Google Buys reCAPTCHA For Better Book Scanning
TimmyC writes "This story may interest the Slashdot folk, many of whom use the reCAPTCHA anti-spam service. Well, reCAPTCHA is now owned by Google. Apparently, what attracted Google to ReCAPTCHA is that the company has linked its core authentication service with efforts to digitize print books and periodicals. The search giant has a massive (and controversial) effort underway in that area for its Google Books and Google News Archive services. Every time people solve a CAPTCHA from the company, they are also, as a byproduct, helping to turn scanned words into plain text that can be indexed and made searchable by search engines. Interesting times indeed."
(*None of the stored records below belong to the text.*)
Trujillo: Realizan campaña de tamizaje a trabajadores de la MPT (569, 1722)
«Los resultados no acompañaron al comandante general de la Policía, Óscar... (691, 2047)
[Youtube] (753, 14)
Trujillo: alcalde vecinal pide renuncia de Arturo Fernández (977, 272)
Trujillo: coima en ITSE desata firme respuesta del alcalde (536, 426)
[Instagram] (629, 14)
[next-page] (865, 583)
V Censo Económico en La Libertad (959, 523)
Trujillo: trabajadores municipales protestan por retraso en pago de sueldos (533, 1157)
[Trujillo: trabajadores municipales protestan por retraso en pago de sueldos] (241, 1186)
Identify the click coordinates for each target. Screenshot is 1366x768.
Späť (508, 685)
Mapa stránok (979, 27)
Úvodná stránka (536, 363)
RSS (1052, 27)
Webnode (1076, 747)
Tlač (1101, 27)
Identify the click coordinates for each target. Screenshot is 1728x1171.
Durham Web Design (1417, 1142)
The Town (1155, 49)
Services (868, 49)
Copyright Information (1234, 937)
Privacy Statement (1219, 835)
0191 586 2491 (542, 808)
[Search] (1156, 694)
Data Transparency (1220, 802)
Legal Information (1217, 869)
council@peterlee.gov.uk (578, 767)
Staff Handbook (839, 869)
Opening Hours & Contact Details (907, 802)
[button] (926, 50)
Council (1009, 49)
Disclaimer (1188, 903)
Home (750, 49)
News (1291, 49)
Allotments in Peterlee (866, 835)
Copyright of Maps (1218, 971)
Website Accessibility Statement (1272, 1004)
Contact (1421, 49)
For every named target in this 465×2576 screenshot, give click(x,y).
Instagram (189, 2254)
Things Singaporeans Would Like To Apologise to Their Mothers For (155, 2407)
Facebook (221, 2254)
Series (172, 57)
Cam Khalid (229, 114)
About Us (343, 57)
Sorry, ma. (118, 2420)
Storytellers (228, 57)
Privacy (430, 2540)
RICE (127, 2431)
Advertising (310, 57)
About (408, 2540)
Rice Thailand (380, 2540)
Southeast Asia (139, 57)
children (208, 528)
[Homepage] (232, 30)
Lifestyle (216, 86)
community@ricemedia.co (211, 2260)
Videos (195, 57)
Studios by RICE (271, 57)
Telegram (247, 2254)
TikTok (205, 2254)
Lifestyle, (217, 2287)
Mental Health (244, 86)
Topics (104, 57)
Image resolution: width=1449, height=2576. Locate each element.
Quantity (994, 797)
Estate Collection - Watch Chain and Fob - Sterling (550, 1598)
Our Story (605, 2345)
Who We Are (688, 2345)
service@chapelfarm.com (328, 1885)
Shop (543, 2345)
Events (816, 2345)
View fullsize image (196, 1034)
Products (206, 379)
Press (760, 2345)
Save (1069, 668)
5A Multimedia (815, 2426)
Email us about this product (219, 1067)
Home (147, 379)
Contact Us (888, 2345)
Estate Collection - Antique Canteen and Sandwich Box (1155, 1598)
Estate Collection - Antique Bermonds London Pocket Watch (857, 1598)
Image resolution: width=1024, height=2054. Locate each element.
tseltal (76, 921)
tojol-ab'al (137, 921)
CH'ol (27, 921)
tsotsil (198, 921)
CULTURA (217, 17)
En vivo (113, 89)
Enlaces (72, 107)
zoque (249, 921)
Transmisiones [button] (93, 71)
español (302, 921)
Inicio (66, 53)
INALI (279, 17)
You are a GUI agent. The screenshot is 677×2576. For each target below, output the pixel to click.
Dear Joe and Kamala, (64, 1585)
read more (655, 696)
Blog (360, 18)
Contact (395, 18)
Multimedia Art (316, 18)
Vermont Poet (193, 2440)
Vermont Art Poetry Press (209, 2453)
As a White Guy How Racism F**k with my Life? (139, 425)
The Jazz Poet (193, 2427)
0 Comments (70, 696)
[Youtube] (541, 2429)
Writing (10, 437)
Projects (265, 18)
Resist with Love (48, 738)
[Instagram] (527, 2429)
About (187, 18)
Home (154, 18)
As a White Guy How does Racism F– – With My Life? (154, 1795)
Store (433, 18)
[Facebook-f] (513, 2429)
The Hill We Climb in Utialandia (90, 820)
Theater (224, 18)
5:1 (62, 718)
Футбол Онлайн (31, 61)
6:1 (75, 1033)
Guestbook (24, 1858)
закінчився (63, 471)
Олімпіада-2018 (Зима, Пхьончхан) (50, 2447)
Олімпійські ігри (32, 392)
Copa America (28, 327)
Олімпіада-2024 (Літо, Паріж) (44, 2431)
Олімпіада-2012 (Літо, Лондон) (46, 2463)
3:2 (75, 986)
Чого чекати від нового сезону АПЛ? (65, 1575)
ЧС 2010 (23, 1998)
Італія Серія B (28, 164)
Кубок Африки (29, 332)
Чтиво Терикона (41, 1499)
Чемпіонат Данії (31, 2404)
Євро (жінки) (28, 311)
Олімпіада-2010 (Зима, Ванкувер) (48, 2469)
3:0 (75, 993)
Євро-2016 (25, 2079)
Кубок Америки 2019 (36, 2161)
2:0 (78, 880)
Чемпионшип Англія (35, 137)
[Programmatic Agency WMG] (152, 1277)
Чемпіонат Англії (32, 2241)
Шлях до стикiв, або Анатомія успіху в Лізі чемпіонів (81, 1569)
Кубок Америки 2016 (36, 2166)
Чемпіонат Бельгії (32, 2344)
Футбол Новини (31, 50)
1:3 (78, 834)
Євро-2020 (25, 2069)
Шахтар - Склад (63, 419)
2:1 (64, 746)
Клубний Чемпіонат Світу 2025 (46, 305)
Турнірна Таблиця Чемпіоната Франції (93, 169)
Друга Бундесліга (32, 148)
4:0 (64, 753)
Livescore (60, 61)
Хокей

I suppose most people write fast enough to allow sentence captchas already.
"Each new word that cannot be read correctly by OCR is given to a user in conjunction with another word for which the answer is already known. "
That explains why half the time I can't even read the word. I swear every time I reach a captcha I have to refresh it 5x before I finally land on two words I can read.
I must say this system is ingenious. Distributed OCR: let millions of internet users figure out what the words are. Maybe next election when there's hanging chads they can use that as a captcha.
my karma will be here long after I'm gone
What you get in the capcha is the scanned word, plus some warping and obfuscation. Therefore if OCR advances to the point where it has no trouble with the original scan, it would still have trouble with the capcha.
Spammers already have a neat way around capchas -- they proxy them to people on porn and warez sites. If you ever fill in a capcha on such a site, you're probably helping a spambot out.